The Most Beautiful Place on Earth
I’m blinded by the light as I approach my driveway. I barely see the sheriff’s deputies as they surround my car. I hear a scream and a heart deep wail and do not realize it is coming from me until my daughter wraps her arms around me. She tells me to breathe deeply and I do until the hammer inside my chest pounds a little less. I must keep on convincing myself that I am good in a crisis.
On Clear Ridge, overlooking Pfeiffer Beach in Big Sur, the high-tide pounds the rocks and the surf redefines the ocean floor. It is the hottest day of summer. It is nine o’clock at night and there is no sign of an evening breeze. The air is heavy and dry. We fear for fire in the parched mountain meadows. The lethargic crickets have given up on their nightly mating hysteria, save a few whose legs clap to a slower beat.
The fat police man stands back and a younger softly spoken one approaches me. “Do you know where he might be hiding?” He asks. I choke back vomit in my throat. “I think so.” I tell him. “Where?” He waits while I answer. “I know the house. I can show it to you from the upstairs window.” “Can you direct us to it?” “No. I can point it out to you. It is across on the next mountain.” “Can you come with us while we search for him?” Another police man interrupts. “We need her to help identify the body. Can someone else show us where this house is?”
A neighbor comes over to my house and meets me and the friendly policeman. The neighbor speaks Spanish. This will be useful later on. The neighbor gives me his car keys. I’ll need his car when I pick up the mother and bring her home. The neighbor goes on the hunt with the policeman.
“Is she okay?” I ask the policeman I follow down the stairs to the waiting car.” How can she be okay?” He almost yells at me. “She’s dead.” I know. I mean to ask him if her body is intact. Is she mashed to a pulp? What am I to expect? There is no point explaining this to this man who looks like he could have young children of his own. His job must be painful tonight.
My 20-year-old daughter wants to come with me. I say no. I tell her someone needs to be by the phone. No one will call. No one knows what has happened.
It’s a day or so yet before the full moon. Luminescent waves ride to shore. On any other night this scene would be beautiful. Tonight the brightest light is the search-light mounted on a bare metal tripod. It lights up the mountainside giving meaning to the phrase cold light of day.

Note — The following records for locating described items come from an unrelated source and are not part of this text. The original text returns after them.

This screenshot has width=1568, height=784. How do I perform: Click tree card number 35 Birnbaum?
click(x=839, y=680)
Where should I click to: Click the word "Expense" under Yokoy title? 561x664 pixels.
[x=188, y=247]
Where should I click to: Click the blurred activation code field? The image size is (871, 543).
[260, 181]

Tucked into the side of the single-lane dirt road half way up the mountain is the mother’s car. She sits half in and half out of the passenger seat. Her friend with whom she has spent the day sits rocking her own two-year old in her arms. The mother whimpers until she sees me. I kneel beside the open door and cradle the heavy sobbing woman who cannot speak English but chants “Jacqueline, our Jacqueline,” over and over. Eventually I cry too – only a little this time. I’m good in a crisis. My turn will come later.

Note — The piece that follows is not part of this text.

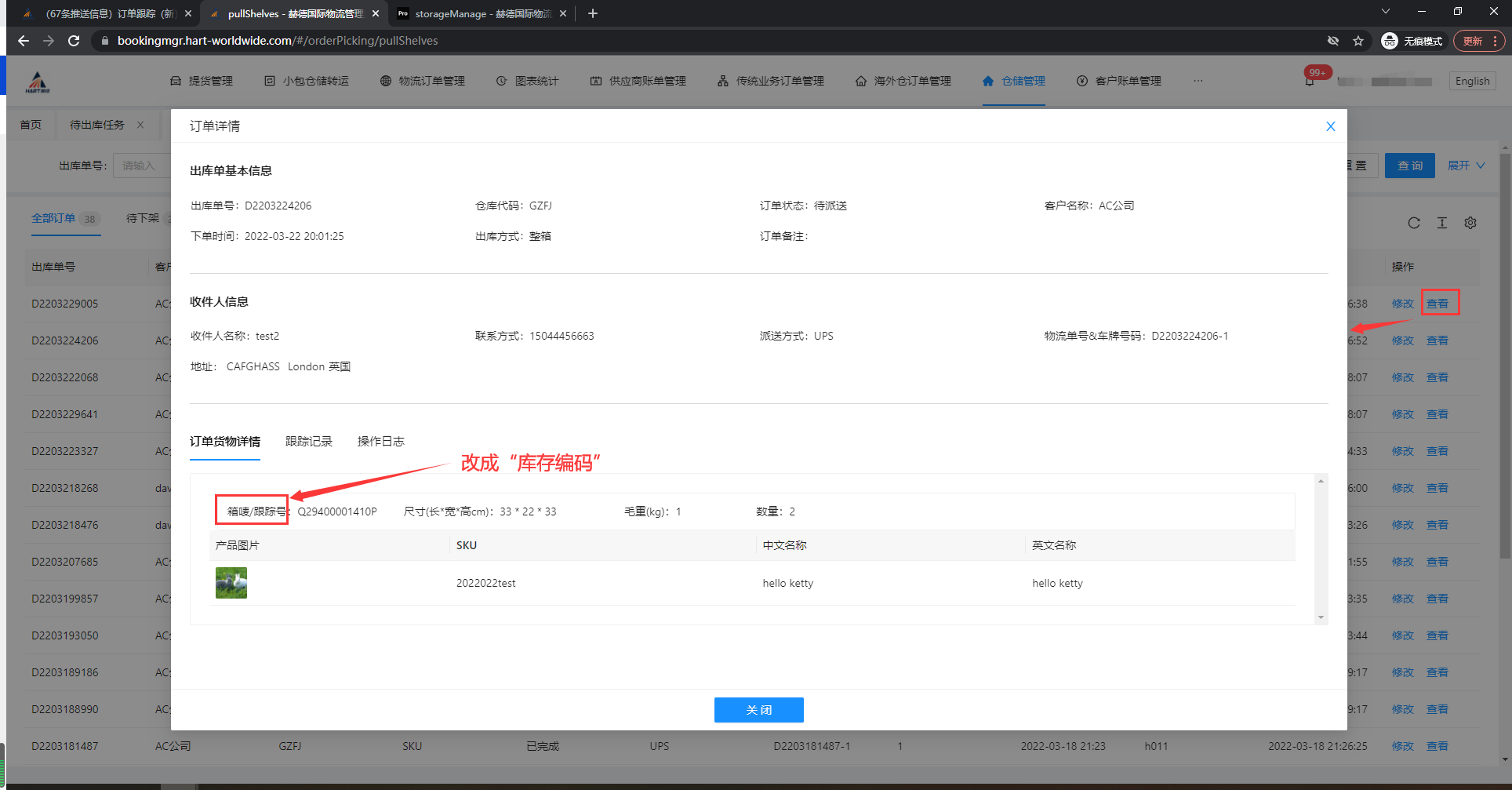The image size is (1512, 790).
Task: Click the refresh icon above the table
Action: [1413, 223]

Latex-gloved, white-masked and overall-clad men descend the mountain guided by the search and rescue team. Two men carry a stretcher. They arrive at the over-turned red truck – the red truck driven by the father. The red truck abandoned by the father with the dead body of his eight year old daughter crushed beneath it. “Mam? It’s time.” Another white-masked man speaks softly to me. “Do you think you could take the mother away please? We need to bring the body up.” “Of course.” Horrific though I know it will be I want to stay and watch Jacqueline come back up the mountain. Perhaps I don’t believe she’s dead. I scoop the wailing mother into my arms and with the help of a policeman, lead her up to the car I will drive her in the quarter of a mile up to our home.
Mother, father and daughter, Jacqueline, lived on my property. Mother and father were my caretakers, and I took care of Jacqueline, our sort-of shared daughter, much of the time.
It is the day after the accident. The father will not be found for another couple of days when after much persuasion from a few of us who locate him will convince him to turn himself in to the police.
On this day after the accident I sit on a rock waiting by the Sherriff’s car on the edge of the mountain where the truck went over. The sheriff has descended the mountain side to an area strewn with empty beer bottles and a child’s clothes. Jacqueline was found naked. There will be a simple explanation for this. When the sheriff returns with a sack of evidence and shorts and tee-shirts and underwear and a few toys – “yes” I say. They were her clothes. I washed those shorts last Saturday.
When his work is done, the sheriff sits with me for a while in silence. He is our local sheriff and he cares. “Funny,” I say to him, “Jacqueline and I always stopped at this point to look at the ocean on our walks to the beach, and she died here. She used to say to me each time we passed by “This is the most beautiful place on earth, huh?”